Proclinical is seeking a QA Batch Record Reviewer to oversee GMP batch documentation and ensure full compliance with regulatory and internal quality requirements. Strong attention to detail and the ability to work independently are essential. German fluency is mandatory; English is preferred.
Please note that to be considered for this role you must have the right to work in this location or hold an EU passport.
Responsibilities:
- Review paper-based executed batch records within specified timeframes.
- Track, report, and monitor batch record reviews and other critical metrics to ensure timely batch release.
- Address observations by raising meetings with Operations teams promptly.

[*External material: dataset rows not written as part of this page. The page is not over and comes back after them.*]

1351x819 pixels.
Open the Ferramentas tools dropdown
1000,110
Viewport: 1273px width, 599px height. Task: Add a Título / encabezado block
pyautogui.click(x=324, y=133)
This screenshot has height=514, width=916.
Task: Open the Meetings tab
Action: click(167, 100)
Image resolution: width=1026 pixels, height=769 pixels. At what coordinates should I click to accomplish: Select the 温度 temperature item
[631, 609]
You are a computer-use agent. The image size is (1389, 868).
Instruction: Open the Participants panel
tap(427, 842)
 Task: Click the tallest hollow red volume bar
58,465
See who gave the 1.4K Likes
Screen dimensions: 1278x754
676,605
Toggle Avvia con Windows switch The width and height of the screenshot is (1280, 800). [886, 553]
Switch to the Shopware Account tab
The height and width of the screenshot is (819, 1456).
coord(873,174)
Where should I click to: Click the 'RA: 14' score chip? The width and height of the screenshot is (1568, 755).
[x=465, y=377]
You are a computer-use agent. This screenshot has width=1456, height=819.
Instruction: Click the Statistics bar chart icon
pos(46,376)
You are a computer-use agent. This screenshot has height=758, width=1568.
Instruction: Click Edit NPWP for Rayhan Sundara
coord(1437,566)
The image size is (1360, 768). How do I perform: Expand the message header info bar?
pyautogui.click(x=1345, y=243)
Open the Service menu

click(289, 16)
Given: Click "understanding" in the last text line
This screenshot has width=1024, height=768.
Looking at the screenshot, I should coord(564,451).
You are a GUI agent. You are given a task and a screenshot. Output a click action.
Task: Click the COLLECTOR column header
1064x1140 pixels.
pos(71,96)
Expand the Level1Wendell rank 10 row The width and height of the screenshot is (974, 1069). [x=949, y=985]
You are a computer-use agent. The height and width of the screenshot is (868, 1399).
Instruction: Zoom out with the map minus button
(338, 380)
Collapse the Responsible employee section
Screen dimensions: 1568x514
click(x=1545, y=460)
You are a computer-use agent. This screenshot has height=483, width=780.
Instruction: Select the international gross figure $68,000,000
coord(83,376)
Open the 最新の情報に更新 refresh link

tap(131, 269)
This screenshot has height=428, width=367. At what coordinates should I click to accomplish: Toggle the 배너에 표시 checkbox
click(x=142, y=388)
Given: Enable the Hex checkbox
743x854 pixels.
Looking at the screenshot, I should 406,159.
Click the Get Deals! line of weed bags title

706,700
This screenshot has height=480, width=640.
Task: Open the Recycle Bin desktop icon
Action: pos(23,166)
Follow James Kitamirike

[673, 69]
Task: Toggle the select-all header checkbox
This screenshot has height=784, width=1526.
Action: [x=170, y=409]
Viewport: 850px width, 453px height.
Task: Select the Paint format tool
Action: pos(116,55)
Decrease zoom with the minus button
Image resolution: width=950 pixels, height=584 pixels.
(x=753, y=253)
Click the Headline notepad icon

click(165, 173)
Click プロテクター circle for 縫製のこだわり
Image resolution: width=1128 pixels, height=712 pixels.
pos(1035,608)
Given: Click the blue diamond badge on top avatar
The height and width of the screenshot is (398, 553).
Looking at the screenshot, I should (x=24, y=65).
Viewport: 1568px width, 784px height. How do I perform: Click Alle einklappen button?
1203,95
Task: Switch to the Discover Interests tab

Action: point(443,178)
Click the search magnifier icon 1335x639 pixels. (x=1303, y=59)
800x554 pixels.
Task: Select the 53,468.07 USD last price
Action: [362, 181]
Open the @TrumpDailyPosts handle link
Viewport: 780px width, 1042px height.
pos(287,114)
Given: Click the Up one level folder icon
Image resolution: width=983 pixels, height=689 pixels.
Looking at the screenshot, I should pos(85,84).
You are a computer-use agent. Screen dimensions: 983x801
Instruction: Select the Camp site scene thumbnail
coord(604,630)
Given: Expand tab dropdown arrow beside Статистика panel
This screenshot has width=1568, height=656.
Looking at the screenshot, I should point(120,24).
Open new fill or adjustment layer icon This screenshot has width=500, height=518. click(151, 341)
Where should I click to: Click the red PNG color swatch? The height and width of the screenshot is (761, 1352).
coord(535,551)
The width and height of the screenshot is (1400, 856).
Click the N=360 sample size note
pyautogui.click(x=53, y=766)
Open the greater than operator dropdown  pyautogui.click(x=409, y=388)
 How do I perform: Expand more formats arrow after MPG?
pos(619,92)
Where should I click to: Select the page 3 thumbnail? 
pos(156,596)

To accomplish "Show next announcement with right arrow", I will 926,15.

Key Skills and Requirements:
- Professional experience in GMP production environments, quality procedures, and SOP execution.
- Academic background in Pharmaceutical Technology, Biotechnology, Chemistry, Pharmacy, or equivalent scientific fields.
- Experience in batch record review is highly preferred.
- Strong communication skills.
- Business fluent German is mandatory; English proficiency is preferred.
- Must be able to work on-site in Visp, Switzerland (no remote work).
If you are having difficulty in applying or if you have any questions, please contact Emile De Beer at e.debeer@proclinical.com.
If you are interested in applying to this exciting opportunity, then please click 'Apply' or to speak to one of our specialists please request a call back at the top of this page.
Proclinical is a leading life sciences recruiter focused on finding exceptional people and matching them with the finest positions across the globe. Proclinical is acting as an Employment Agency in relation to this vacancy.
By submitting this application, you confirm that you've read and understood our privacy policy, which informs you how we process and safeguard your data - https://www.proclinical.com/privacy-policy.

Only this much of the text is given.